In tandem with dance music as a whole, the White Isle is oblivious to the media's seasonal eulogy – Ibiza has been proclaimed dead more times than Fidel Castro – and remains the powerhouse in club tourism.
Ibiza has undergone a fair transformation over the years. The paradisiacal Balearic secret society was unearthed and overrun by the British lager louts, then superseded by mega-clubs and the inter-continental raver, to its current status as the Spanish Saint-Tropez, with its celebrities and hyper-inflation.
But underpinning all this change has been the perfect template for a clubbing holiday. That dry Mediterranean heat, the Spanish siesta, the come-downs evaporating on the beach are all mythical.

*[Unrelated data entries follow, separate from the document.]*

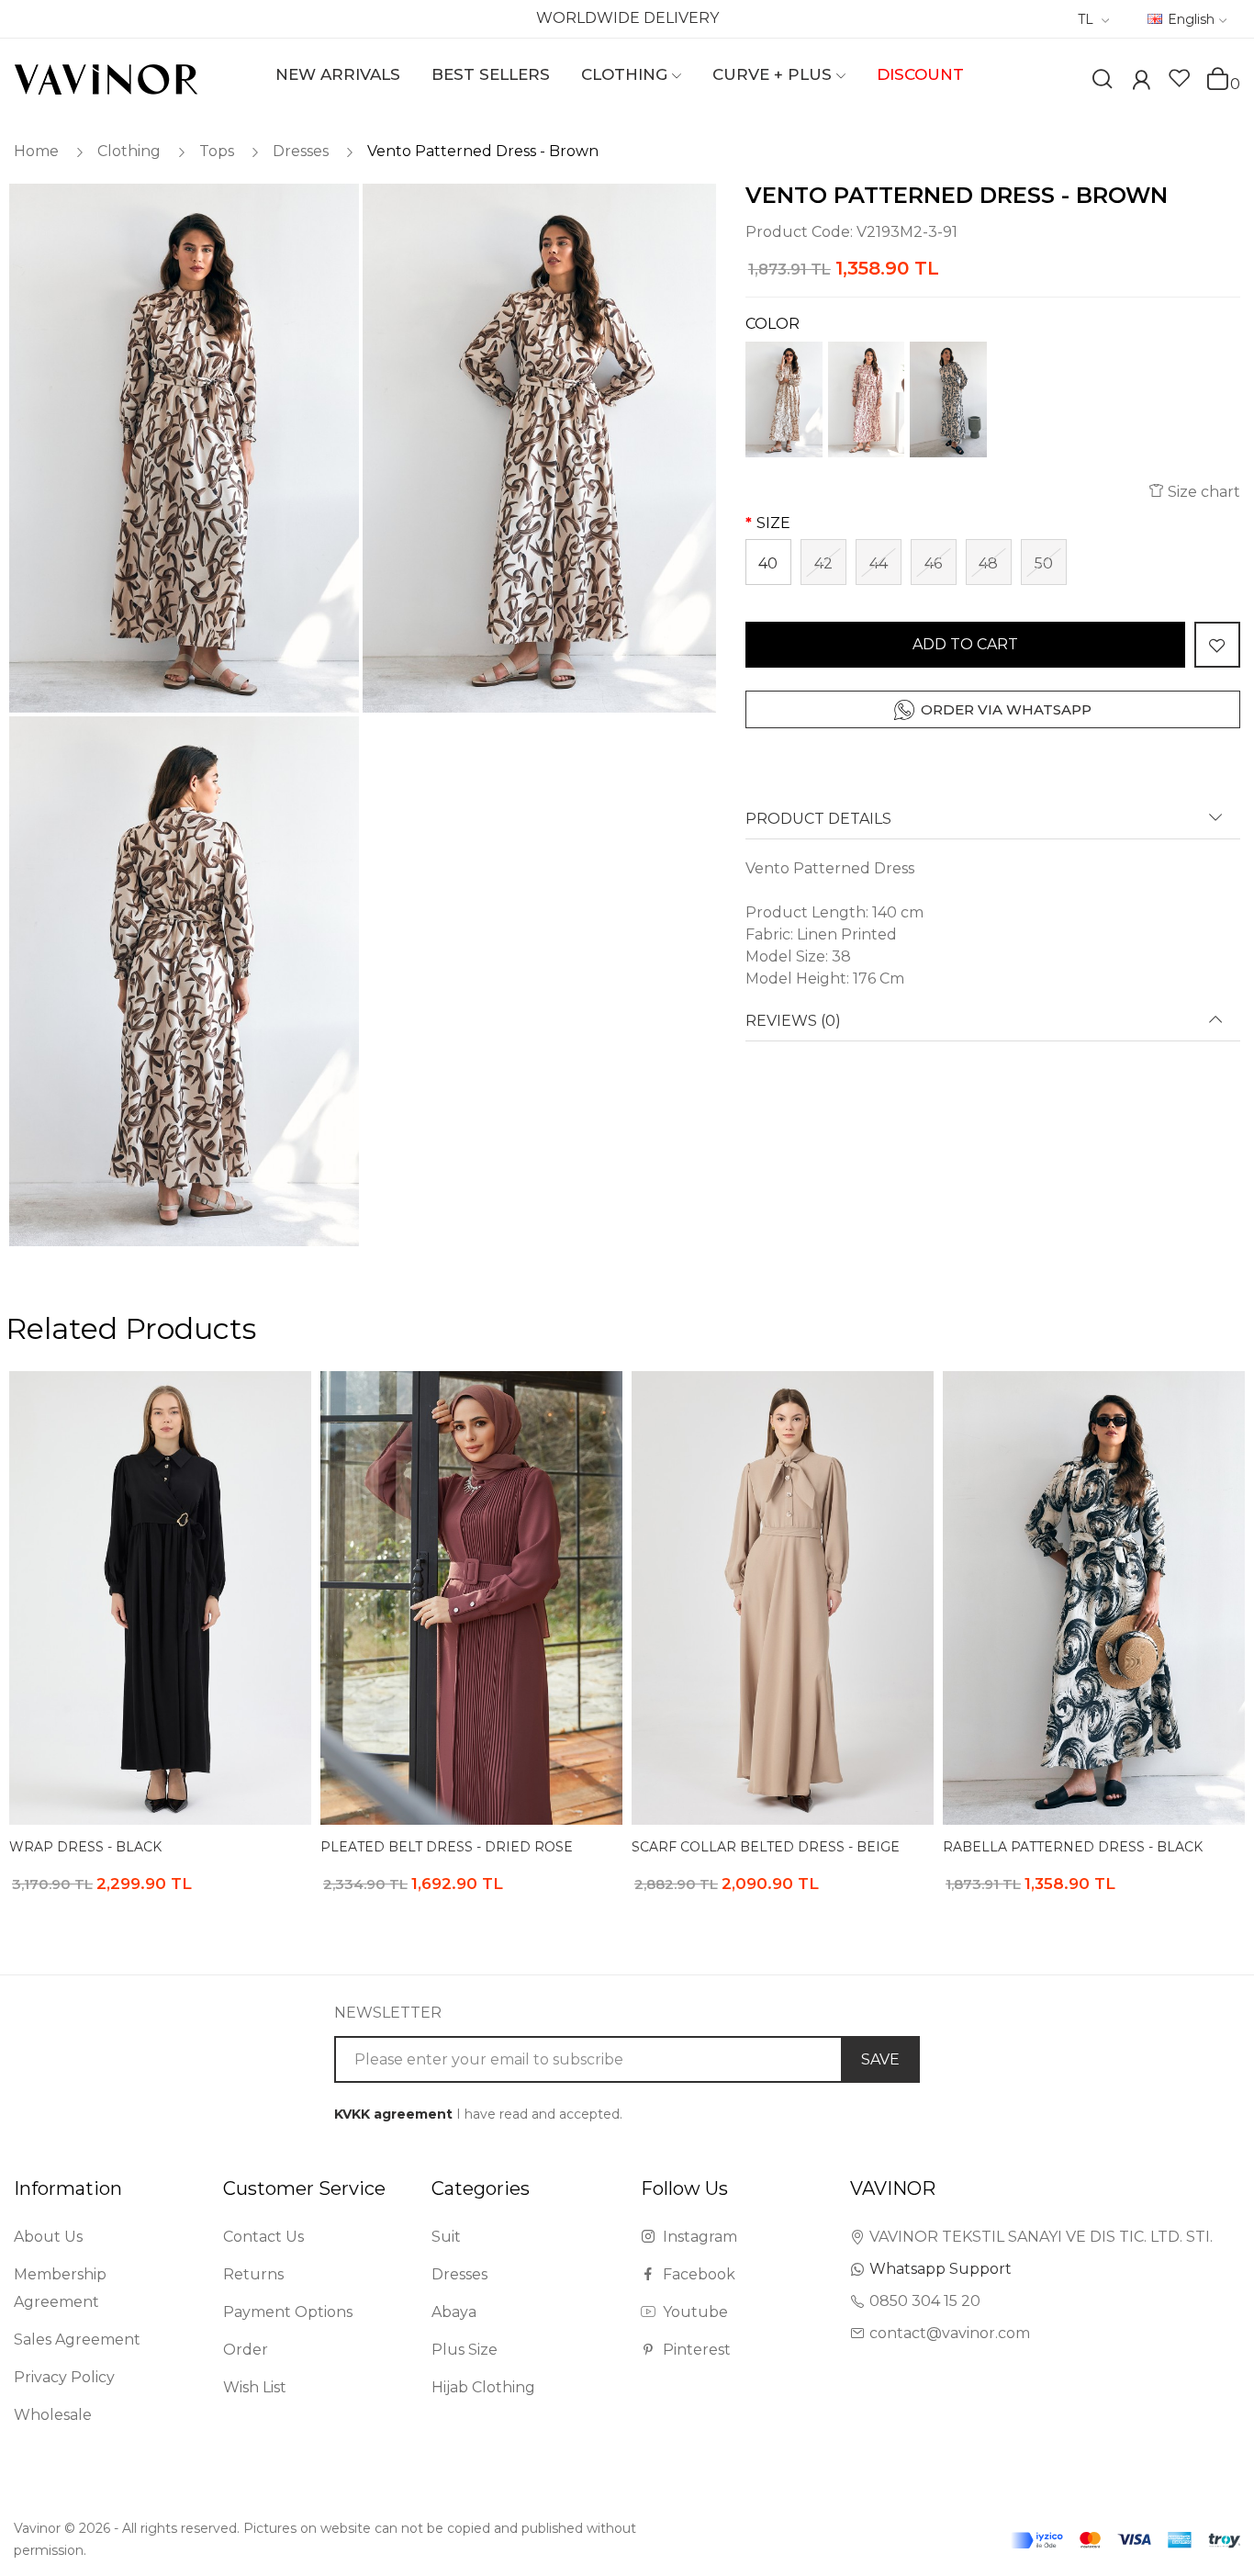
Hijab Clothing (483, 2387)
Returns (253, 2274)
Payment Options (288, 2312)
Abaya (453, 2312)
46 (933, 563)
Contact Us (263, 2236)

Drinking beer listening to the pitter patter of deep house on Salinas Beach as you unwind from 48hrs clubbing is an alchemy not replicated anywhere else.
It's the holiday destination that first generation clubbers keep visiting. It provides both a nostalgic release and party outlet for the 40-somethings. For ex-raver parents, the annual Ibiza trip is their last vestige of youth, dangling precariously with the greying pubes and hysterectomy appointment. It represents the chance to revisit those carefree days before commitments, responsibilities and nappies ruined all the fun.
So, as the wingspan of dance music gets wider and wider, it accommodates a broader range of revellers, from toddler DJs and decrepit fist pumpers. So rest assured seasoned raver, reaching middle age doesn't mean packing away your light-sticks and neon headband into the loft just yet.